Du lard ou du cochon ? Que nous réserve l’année 2019 dont le Nouvel An vient d’être fêté par la communauté chinoise ? Le Cochon de Terre ne promet pas de grands bouleversements, les rendez-vous politiques devant les urnes n’étant pas au calendrier. Pour autant, de politique – ou plutôt de relation avec l’État – il en sera quand même question : dès la semaine prochaine, avec l’étude par le Sénat du projet de loi organique modifiant le statut du Pays et de la prise en compte des amendements et articles proposés par l’assemblée de la Polynésie française, on verra si le baromètre qu’on nous annonce au beau fixe le restera… La confiance est de mise pour le président Fritch, parti défendre ses amendements auprès des différents groupes parlementaires.
D'ailleurs, la commission des lois vient de donner son feu vert à l'actualisation de notre statut.
La même confiance qui animait les porteurs du dossier d’inscription du ‘ori tahiti au patrimoine culturel immatériel de l’Unesco, qui n’a pourtant pas été retenu par le président Macron, au profit de la yole martiniquaise. Sa visite en fin d’année sera l’occasion de lui montrer que cette candidature doit être à nouveau soutenue.

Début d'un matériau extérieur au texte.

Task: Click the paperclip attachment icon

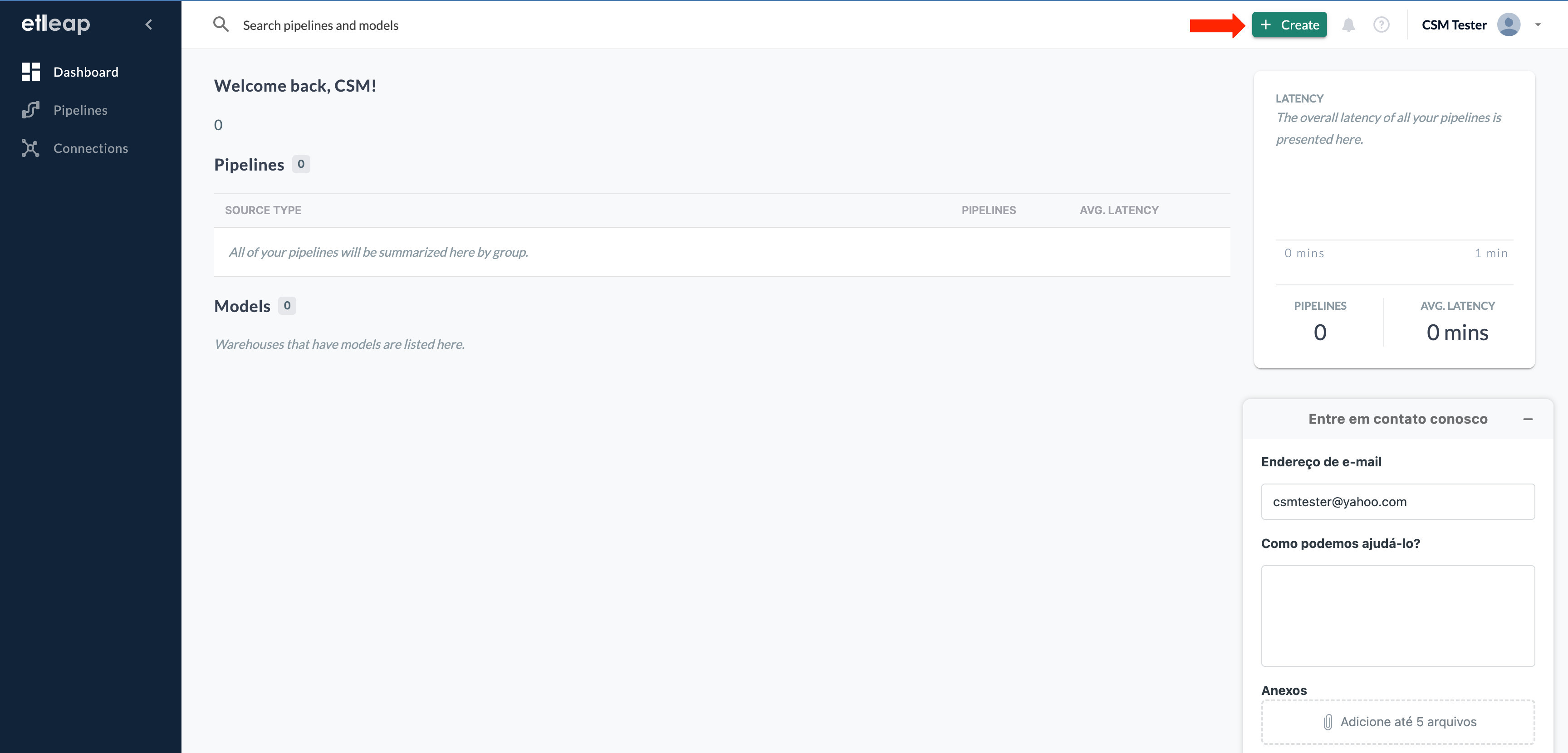Action: 1328,722
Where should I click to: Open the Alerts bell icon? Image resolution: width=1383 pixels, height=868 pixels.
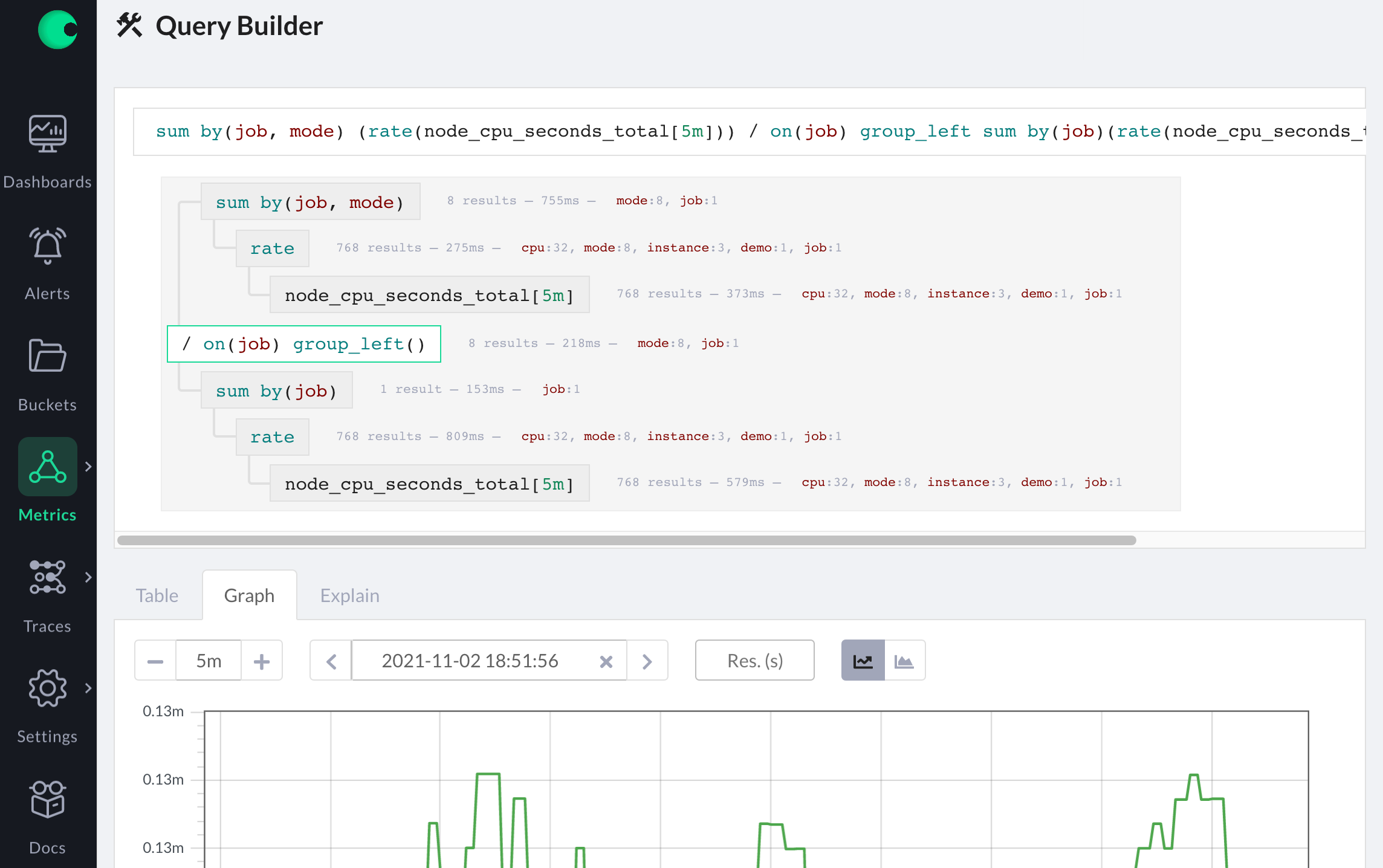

Les rendez-vous seront donc essentiellement économiques et le premier – très attendu – avec le Conseil d’État sur la réforme des retraites, s’est déroulé en début de semaine. Il a validé sa quasi-intégralité. C’est une victoire pour le gouvernement Fritch, mais aussi pour les Polynésiens, dont le système des retraites est sauvé pour encore quelques années. Le tour de force sera maintenant de modifier le code du travail est d’apporter la souplesse réclamée, comme en métropole, par les chefs d’entreprise. Malgré les réunions de travail avec les syndicats, le dossier s’annonce difficile. Souhaitons qu’il ne connaisse pas les mêmes dérives extrémistes de mars 2018, quand il fallait réformer les retraites.

Mais 2019 doit être aussi l’année du début des deux grands chantiers. Avant la mi-mars, le protocole signé avec le groupement Kaitiaki Tagaloa, pour la réalisation du Village tahitien, sera obsolète. Les doutes quant à la mise en œuvre en l’état de ce projet ne font que s’amplifier. Ce serait un coup dur pour ce gouvernement et l’économie locale si tout devait tomber à l’eau. Le Tahoera’a, qui n’est pas avide de critiques, en ferait ses choux gras… Et que dire du projet d’aquaculture à Hao où, pour le moment et depuis de longs mois déjà, les investisseurs sont plus dans le déclaratif que dans l’action ?
Le grand virage économique de 2019 sera-t-il donc du lard ou du cochon ?

Bonne lecture et merci pour votre fidélité.